Recorded information

----

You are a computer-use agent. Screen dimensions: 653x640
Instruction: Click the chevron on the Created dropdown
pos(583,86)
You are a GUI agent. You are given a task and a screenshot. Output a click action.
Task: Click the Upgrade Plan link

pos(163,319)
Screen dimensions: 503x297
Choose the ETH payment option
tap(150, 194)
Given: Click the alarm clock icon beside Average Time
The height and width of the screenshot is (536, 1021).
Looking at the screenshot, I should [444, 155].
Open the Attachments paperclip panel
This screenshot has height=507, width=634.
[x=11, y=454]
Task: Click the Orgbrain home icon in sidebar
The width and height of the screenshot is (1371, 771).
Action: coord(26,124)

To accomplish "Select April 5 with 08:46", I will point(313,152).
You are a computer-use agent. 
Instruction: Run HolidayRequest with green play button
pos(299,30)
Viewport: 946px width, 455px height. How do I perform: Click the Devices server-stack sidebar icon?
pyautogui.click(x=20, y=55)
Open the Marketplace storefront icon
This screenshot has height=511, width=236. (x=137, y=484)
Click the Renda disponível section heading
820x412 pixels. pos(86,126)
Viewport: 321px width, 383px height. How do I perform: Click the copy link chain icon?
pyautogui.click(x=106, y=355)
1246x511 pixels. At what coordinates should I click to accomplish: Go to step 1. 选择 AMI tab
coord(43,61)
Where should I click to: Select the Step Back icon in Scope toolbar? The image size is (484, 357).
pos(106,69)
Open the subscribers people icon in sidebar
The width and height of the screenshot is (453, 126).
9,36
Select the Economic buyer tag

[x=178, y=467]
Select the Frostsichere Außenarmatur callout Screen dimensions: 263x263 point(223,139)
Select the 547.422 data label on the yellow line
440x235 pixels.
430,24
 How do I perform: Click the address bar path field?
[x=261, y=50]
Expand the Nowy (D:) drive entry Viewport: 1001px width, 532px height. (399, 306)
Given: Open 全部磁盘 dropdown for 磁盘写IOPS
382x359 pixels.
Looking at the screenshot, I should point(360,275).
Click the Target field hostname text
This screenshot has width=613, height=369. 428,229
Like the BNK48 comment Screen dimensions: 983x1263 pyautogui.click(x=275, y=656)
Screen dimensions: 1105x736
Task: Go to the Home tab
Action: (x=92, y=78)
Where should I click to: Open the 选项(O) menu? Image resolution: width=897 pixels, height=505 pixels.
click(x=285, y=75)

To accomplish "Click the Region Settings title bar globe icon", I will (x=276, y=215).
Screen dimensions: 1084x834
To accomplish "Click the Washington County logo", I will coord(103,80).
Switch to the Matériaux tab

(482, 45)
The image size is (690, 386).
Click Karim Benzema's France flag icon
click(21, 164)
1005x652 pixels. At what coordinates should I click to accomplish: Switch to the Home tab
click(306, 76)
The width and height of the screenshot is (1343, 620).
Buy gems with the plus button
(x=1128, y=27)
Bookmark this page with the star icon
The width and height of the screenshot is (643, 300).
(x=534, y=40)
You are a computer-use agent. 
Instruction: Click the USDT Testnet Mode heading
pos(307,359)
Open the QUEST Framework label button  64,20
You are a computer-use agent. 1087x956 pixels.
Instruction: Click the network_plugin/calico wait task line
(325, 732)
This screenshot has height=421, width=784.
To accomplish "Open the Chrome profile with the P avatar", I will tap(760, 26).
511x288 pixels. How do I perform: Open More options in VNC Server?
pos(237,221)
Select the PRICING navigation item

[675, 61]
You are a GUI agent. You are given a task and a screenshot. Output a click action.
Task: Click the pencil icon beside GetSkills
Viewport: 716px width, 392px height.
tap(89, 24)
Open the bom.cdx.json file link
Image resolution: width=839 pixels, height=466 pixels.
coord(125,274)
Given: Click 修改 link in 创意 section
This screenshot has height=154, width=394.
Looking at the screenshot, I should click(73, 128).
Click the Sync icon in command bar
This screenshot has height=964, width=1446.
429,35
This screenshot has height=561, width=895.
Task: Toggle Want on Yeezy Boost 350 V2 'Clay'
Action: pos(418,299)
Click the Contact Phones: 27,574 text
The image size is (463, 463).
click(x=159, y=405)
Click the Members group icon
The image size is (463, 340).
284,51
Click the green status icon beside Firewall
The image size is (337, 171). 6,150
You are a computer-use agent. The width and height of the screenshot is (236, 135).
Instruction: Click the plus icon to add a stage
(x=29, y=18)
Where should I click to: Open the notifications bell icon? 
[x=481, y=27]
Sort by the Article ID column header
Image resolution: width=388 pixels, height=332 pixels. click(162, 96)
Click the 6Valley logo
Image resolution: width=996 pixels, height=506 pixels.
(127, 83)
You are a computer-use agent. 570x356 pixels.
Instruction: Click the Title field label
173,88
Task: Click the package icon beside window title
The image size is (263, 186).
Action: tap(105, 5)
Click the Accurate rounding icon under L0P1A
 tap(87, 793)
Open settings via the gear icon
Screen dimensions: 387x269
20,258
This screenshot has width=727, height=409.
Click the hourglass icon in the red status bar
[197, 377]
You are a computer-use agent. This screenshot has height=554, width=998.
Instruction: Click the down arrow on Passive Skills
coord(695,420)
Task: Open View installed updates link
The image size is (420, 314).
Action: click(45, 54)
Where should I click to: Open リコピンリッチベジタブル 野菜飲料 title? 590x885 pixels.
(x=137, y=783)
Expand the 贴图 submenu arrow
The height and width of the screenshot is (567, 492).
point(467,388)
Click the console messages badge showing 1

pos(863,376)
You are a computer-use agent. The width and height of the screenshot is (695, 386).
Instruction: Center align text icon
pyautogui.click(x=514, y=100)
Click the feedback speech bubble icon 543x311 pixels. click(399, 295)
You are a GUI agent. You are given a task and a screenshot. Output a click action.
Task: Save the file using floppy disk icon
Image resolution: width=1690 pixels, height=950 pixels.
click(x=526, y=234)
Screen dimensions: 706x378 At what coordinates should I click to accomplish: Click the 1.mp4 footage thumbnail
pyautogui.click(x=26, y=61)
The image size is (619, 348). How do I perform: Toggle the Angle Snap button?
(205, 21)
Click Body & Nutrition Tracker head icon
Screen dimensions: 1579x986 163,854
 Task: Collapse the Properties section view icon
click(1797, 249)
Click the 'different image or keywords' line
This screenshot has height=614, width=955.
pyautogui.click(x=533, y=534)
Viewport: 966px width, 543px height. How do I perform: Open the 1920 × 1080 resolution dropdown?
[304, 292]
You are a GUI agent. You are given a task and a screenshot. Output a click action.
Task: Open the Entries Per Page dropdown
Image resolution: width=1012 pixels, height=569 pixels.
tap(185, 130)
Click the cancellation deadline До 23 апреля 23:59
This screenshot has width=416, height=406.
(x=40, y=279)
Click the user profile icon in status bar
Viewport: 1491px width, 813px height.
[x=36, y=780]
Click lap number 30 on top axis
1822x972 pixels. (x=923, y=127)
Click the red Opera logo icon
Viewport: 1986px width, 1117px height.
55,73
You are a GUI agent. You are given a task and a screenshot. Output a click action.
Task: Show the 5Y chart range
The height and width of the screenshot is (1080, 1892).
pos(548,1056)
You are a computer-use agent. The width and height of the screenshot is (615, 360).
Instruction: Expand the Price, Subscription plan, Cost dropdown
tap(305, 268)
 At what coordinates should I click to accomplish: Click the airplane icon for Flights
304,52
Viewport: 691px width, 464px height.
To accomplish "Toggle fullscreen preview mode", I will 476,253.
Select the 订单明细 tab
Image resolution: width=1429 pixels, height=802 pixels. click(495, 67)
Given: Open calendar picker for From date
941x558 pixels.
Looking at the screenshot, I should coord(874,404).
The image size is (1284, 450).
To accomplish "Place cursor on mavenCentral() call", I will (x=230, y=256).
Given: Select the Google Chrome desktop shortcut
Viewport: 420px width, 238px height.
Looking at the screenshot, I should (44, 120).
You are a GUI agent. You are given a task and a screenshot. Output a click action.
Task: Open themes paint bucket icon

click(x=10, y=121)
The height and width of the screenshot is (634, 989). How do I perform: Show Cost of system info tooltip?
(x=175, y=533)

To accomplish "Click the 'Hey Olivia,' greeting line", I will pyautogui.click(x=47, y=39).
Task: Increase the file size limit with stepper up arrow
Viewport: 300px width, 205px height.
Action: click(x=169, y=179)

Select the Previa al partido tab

----

Work instructions
Format the material between the lines containing "Where should I click to: Open the notifications" and "Action: tap(105, 5)", inclusive, as a Markdown table with columns Row and Line, one numbered row per line, skipping blank lines.

Answer for the task
| Row | Line |
|---|---|
| 1 | Where should I click to: Open the notifications bell icon?  |
| 2 | [x=481, y=27] |
| 3 | Sort by the Article ID column header |
| 4 | Image resolution: width=388 pixels, height=332 pixels. click(162, 96) |
| 5 | Click the 6Valley logo |
| 6 | Image resolution: width=996 pixels, height=506 pixels. |
| 7 | (127, 83) |
| 8 | You are a computer-use agent. 570x356 pixels. |
| 9 | Instruction: Click the Title field label |
| 10 | 173,88 |
| 11 | Task: Click the package icon beside window title |
| 12 | The image size is (263, 186). |
| 13 | Action: tap(105, 5) |